Deception Eight: Social Security misleads people into not saving. This, too, is false. The Los Angeles Times of February 8, 1995 said the maximum payment to someone retiring at age 65 that year was $1,199 per month. Even if that has increased somewhat since then, it is hardly enough for a person with medical, housing, food, transportation and other costs. Most people know in advance that they will need more income than is to be provided by Social Security when they retire and if able to do so, save accordingly.
The Congress in 1994 started taxing Social Security benefits (up to 50 percent) if their adjusted gross income (including interest and dividends from savings) is between $25,000 and $34,000 for single taxpayers and $32,000 and $44,000 for couples filing jointly. If their incomes are over $14,000 (single) or $44,000 (couple) the taxes are on 85% of their Social Security benefits. In other words, the government is saying, "If you save too much we will take at least part of it away." It is not the Social Security system that discourages savings, but Congressionally generated taxes on the income brought about by savings.
The $292 to $300 billion a year paid to Social Security recipients greatly aide the economy, not only because of its consumer purchasing power, but because each dollar in benefits generates up to four dollars of economic activity. Moreover, if working children had to pay out of pocket for their parents` medical bills or other expenses, it would be a greater burden on them than the present Social Security tax spread over many years.
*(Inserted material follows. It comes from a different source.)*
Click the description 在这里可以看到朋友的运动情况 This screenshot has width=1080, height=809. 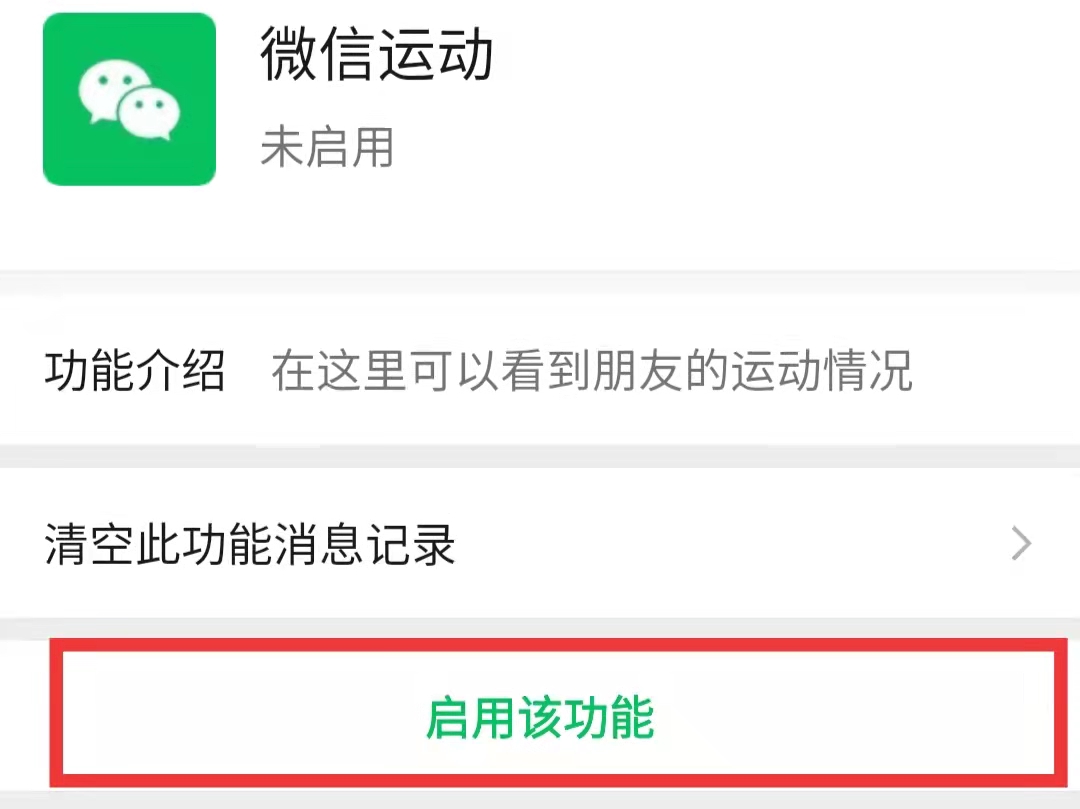[x=592, y=370]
Finally, it is to be remembered that members of Congress who attack the Social Security system are hypocritical in that they themselves participate in a pension system that provides far more when they retire than any Social Security recipient receives and on average more than private sector employees can expect to get. "For example, members retiring at age 60 with 30 years of service would get $99,175 a year; in the private sector it would be $56,220. Frequently they are also employed by private interests at much higher salaries as lobbyists" when they leave Congress. (Wall Street Journal, January 26, 1995)
Former House Speaker Thomas Foley, who received a salary of $171,000as Speaker, after leaving office received a pension of about $124,000 a year and also was a lobbyist paid by a law firm. Some Senators got "pension of $78,000" or more. Because benefits grow with length of service, the system discourages term limits and reduces a concern for such limits. (Ibid.)
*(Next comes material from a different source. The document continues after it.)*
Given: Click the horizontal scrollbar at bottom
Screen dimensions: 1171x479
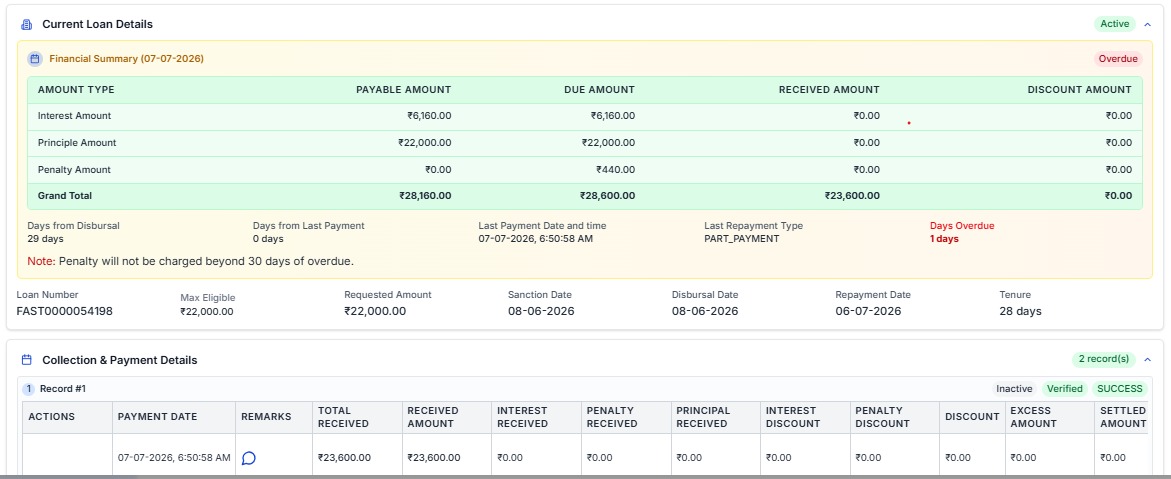Looking at the screenshot, I should (x=586, y=476).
For all federal employees, unfunded pension liabilities were $870 billion in 1995 and if military retirees are included, the money promised, but not then available was $1,495,000,000,000 in 1995. Yet this, unlike the well-funded Social Security system, is never publicly discussed.
The Social Security system should not only be maintained, but should be separated from the general federal budget into a trust fund, as originally intended when legislated by Congress. It is an essential safety net for most American families. It also helps sustain the total American economy in the periodic recession and depression years in which stocks and other private investments fall in value. It is therefore an important ethical contribution to our complex society as well as to millions of our follow citizens.